Iowa ex rel. State Highway Commission v. Brinegar

PER CURIAM.

The State of Iowa brought this action against the Secretary of Transportation and the Director of the Office of Management and Budget [hereinafter referred to collectively as “Secretary”] seeking judicial review of decisions of these federal officials regarding the rate at which federal-aid highway funds are available to the state for contractual obligation pursuant to the Federal-Aid Highway Act, 23 U.S.C. § 101 et seq. Declaratory and injunctive relief in the form of mandamus was sought ordering the defendants to release all funds authorized and apportioned to Iowa for contractual obligation under the Act. It was agreed that these apportioned yet unavailable funds amounted to over $115 million. Subject-matter jurisdiction was predicated on 28 U.S.C. §§ 1331(a) and 1361.

In an unpublished “Ruling on Motion” District Judge W. C. Stuart, after determining that jurisdiction was established and that the controversy was a justiciable one, found that the Secretary does not have discretion under the Act to withhold funds duly apportioned to the state. He, therefore, granted the relief prayed for by the state, ordering the release of all of Iowa’s impounded federal highway funds. This appeal followed.

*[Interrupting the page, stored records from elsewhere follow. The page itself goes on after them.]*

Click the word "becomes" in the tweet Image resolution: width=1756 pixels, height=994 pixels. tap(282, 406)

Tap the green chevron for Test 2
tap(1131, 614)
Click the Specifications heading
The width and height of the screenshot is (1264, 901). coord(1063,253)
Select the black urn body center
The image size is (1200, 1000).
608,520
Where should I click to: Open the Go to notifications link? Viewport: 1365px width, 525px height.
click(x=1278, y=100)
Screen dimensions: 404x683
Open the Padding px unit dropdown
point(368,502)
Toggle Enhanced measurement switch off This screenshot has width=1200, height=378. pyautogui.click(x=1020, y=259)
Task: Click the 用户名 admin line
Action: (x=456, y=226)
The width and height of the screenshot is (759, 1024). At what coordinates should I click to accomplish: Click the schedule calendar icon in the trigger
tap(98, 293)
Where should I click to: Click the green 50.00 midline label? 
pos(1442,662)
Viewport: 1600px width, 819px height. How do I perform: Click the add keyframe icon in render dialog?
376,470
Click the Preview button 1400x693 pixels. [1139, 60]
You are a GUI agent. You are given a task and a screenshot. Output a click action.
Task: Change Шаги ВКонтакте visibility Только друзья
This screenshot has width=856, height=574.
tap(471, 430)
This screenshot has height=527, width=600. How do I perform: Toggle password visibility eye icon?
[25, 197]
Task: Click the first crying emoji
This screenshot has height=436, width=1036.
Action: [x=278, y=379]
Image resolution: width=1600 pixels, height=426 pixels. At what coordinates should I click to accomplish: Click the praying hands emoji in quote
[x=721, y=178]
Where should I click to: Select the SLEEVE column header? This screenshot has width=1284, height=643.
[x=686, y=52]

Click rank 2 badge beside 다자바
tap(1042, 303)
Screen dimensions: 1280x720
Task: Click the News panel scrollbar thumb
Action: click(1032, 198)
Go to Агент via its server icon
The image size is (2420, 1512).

The disposition of this case is controlled by this Court’s decision in State Highway Commission v. Volpe, 479 F.2d 1099 (8th Cir. 1973), which is virtually indistinguishable from it.1 In Volpe it was held that the federal district courts have jurisdiction of cases of this type and that they present justiciable controversies. Id. at 1104-1107. This Court also concluded that the Secretary has no discretion under the Federal-Aid Highway Act to withhold the authority to obligate apportioned funds where the only reason advanced for doing so is to control inflationary pressures. Id. at 1118.

*724The judgment of the district court is in conformity with the opinion in State Highway Commission v. Volpe, supra, and is, therefore, affirmed.2 Mandate shall issue forthwith.

. During oral argument before this Court the United States attorney representing the Secretary admitted that there are no significant factual differences between this case and Volpe and that a decision herein favorable to the Secretary would be inconsistent with the decision in the Volpe case.

. At the time this case was submitted to this Court the Supreme Court had before it two cases involving the issue of whether the Administrator of the Environmental Protection Agency could refuse to allot to the states the entire amount authorized to be appropriated for sewage treatment plant construction under the Federal Water Pollution Control Act Amendments of 1972, 86 Stat. 816, 33 U.S.C. § 1251 et seq. We delayed rendering a decision herein until those two cases had been decided by the Court because, as the Secretary argued, the Supreme Court’s opinions might have shed some light on the permissible limits of the Secretary’s discretion to withhold funds.

Those two cases have now been decided and offer no guidance to this Court on the specific issues involved in this case. See Train v. City of New York, 420 U.S. 35, 95 S.Ct. 839, 43 L.Ed.2d 43 (1975); Train v. Campaign Clean Water, Inc., 420 U.S. 136, 95 S.Ct. 847, 43 L.Ed.2d 82 (1975).